#### Work to be completed
Within the records below, filter for lines carrying the word "Instagram" and copy them.

#### Records shown
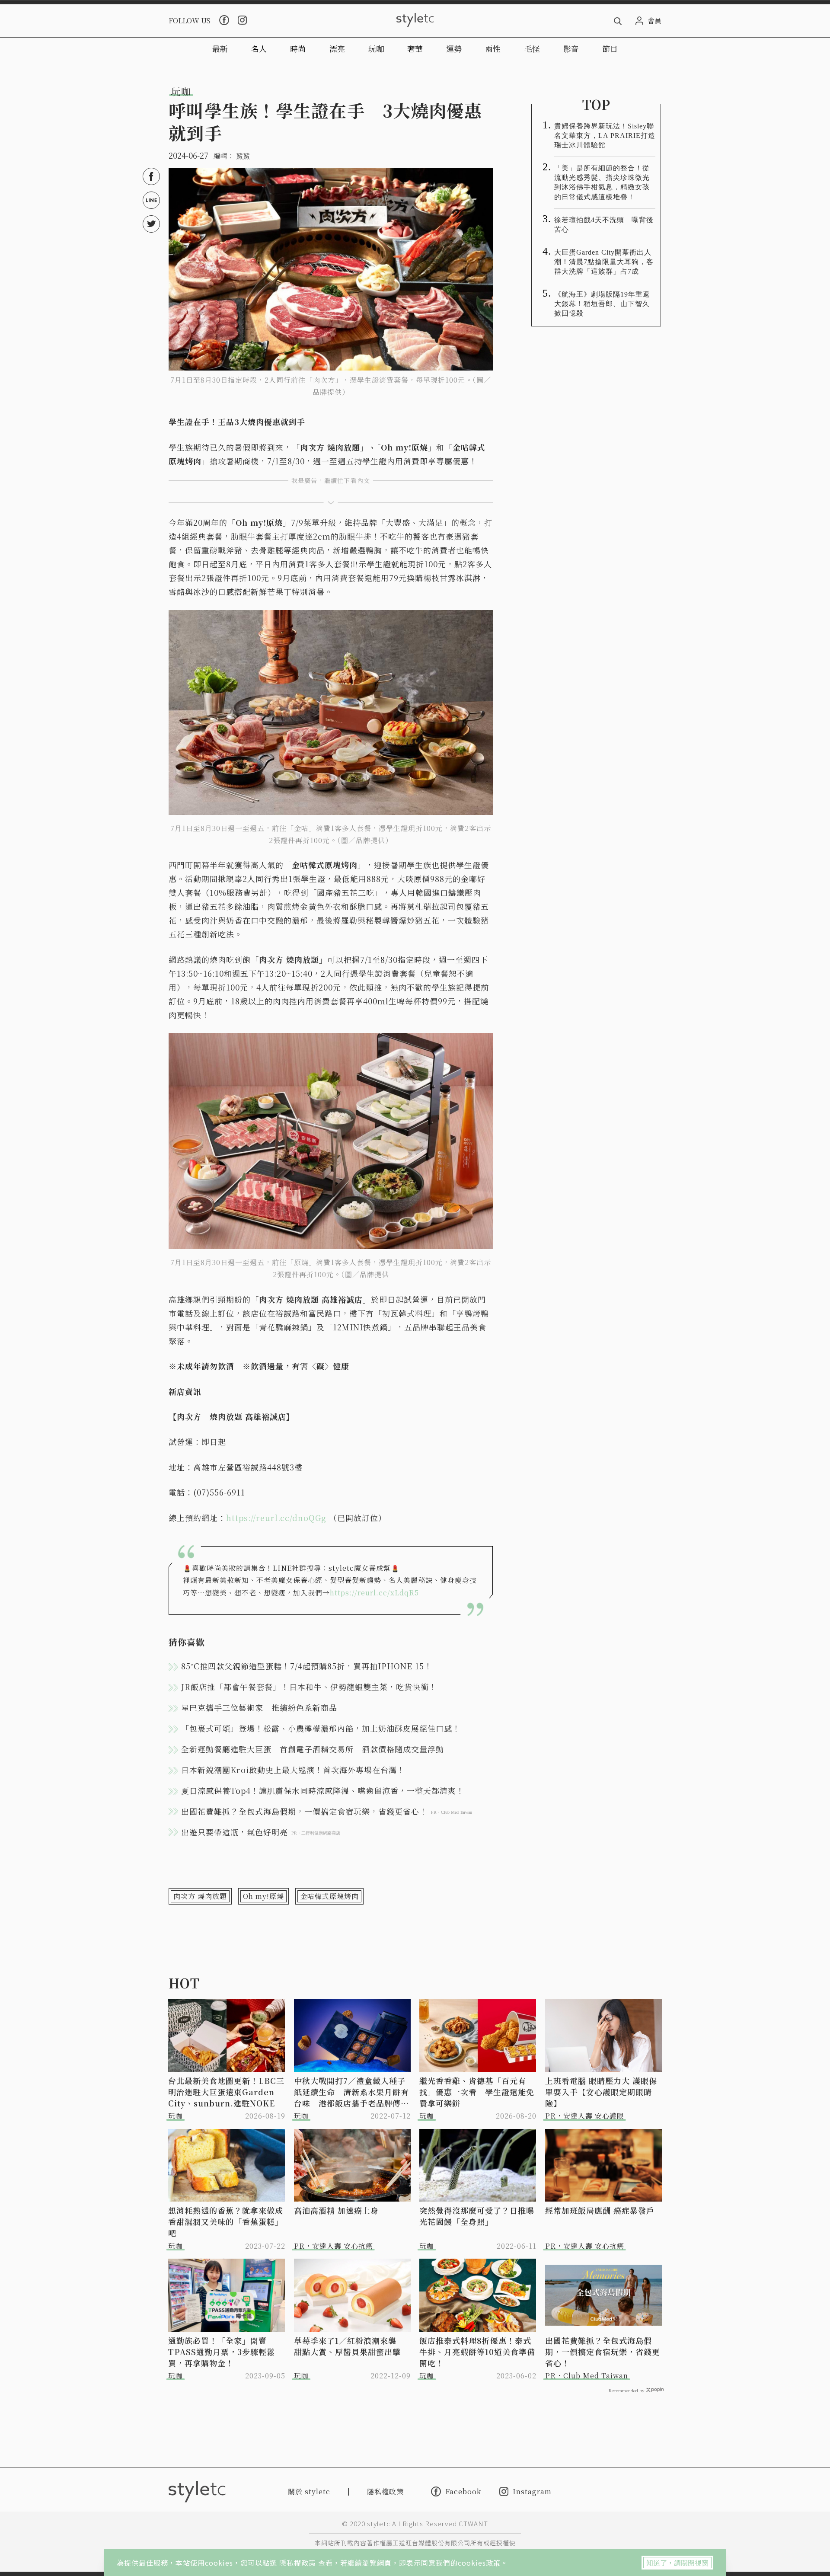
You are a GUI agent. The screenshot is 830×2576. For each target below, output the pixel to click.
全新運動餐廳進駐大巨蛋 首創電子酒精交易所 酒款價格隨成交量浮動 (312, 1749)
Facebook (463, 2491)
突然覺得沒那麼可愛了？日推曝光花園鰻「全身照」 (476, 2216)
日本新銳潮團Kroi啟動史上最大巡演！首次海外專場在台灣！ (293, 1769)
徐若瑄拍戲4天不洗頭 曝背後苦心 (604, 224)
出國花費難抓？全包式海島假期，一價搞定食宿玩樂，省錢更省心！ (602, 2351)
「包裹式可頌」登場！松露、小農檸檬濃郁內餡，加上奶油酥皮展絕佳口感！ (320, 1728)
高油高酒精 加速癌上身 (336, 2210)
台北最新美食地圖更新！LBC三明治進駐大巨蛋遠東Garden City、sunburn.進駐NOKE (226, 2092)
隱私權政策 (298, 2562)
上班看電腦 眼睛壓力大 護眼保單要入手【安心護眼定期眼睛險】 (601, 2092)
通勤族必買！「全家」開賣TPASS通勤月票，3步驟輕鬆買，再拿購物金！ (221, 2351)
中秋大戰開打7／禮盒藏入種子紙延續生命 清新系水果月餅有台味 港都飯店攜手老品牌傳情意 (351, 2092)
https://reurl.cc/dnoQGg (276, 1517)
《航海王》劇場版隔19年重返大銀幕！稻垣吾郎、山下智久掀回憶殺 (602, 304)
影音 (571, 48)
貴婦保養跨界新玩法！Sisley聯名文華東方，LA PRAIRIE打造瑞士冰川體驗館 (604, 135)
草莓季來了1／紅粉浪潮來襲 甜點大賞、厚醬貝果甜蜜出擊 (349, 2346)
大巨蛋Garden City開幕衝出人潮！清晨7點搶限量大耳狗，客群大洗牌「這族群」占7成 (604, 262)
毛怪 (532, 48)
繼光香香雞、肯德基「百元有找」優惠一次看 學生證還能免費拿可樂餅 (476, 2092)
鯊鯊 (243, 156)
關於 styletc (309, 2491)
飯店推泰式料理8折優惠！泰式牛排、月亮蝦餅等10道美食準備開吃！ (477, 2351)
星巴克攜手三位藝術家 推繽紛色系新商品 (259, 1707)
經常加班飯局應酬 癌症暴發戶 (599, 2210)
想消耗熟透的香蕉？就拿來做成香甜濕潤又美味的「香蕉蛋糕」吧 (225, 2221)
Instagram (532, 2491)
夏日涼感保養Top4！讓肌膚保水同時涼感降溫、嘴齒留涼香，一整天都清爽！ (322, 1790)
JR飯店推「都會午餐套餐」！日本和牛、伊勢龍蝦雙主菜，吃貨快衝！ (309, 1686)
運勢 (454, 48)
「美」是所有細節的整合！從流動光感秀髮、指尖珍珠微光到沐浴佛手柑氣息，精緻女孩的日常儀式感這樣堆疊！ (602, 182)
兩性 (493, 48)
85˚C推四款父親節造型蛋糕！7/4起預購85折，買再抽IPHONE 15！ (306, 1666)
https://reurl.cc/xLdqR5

* * *

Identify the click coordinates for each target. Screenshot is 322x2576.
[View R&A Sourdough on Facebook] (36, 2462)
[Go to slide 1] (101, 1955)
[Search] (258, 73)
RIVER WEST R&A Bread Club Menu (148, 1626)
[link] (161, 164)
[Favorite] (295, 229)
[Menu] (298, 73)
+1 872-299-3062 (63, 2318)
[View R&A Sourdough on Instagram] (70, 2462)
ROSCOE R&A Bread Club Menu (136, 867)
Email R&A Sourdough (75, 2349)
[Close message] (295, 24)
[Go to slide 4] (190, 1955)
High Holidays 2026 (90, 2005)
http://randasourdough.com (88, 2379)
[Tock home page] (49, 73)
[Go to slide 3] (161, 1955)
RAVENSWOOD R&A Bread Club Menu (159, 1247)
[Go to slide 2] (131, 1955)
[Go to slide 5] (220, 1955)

#### Output below
Instagram (532, 2491)
[View R&A Sourdough on Instagram] (70, 2462)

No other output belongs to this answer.